Transition density for isotropic-nematic transition scales as 1/k with coefficient ~4.80

Nematic-columnar transition critical density approaches a value less than full packing density as k increases

Transition is in the Ising universality class despite non-universal Binder cumulant behavior

Abstract

A system of hard rectangles of size $m\times mk$ on a square lattice undergoes three entropy driven phase transitions with increasing density for large enough aspect ratio $k$: first from a low density isotropic to an intermediate density nematic phase, second from the nematic to a columnar phase, and third from the columnar to a high density sublattice phase.
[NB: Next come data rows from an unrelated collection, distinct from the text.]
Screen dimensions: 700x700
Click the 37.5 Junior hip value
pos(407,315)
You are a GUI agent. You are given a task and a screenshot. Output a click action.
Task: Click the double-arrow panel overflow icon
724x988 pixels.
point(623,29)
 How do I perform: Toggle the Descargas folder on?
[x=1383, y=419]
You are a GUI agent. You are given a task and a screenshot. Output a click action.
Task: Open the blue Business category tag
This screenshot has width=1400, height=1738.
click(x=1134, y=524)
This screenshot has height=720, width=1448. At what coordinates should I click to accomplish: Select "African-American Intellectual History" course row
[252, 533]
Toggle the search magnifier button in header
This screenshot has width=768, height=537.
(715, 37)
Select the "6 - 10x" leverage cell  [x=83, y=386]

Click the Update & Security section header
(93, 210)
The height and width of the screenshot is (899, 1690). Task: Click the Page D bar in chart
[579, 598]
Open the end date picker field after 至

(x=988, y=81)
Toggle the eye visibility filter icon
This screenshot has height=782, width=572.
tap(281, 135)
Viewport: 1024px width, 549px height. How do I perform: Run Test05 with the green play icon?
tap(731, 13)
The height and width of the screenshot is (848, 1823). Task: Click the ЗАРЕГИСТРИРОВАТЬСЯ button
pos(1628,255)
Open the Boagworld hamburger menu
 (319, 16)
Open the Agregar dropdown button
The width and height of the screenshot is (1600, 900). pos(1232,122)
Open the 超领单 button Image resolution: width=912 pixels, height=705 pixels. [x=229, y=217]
In this paper we show, from extensive Monte Carlo simulations of systems with $m=1,2$ and $3$, that the transition density for the isotropic-nematic transition is $\approx A_1/k$ when $k \gg 1$, where $A_1$ is independent of $m$. We estimate $A_1=4.80\pm 0.05$. Within a Bethe approximation, we obtain $A_1=2$ and the virial expansion truncated at second virial coefficient gives $A_1=1$. The critical density for the nematic-columnar transition when $m=2$ is numerically shown to tend to a value less than the full packing density as $k^{-1}$ when $k\to \infty$. We find that the critical Binder cumulant for this transition is non-universal and decreases as $k^{-1}$ for $k \gg 1$. However, the transition is shown to be in the Ising universality class.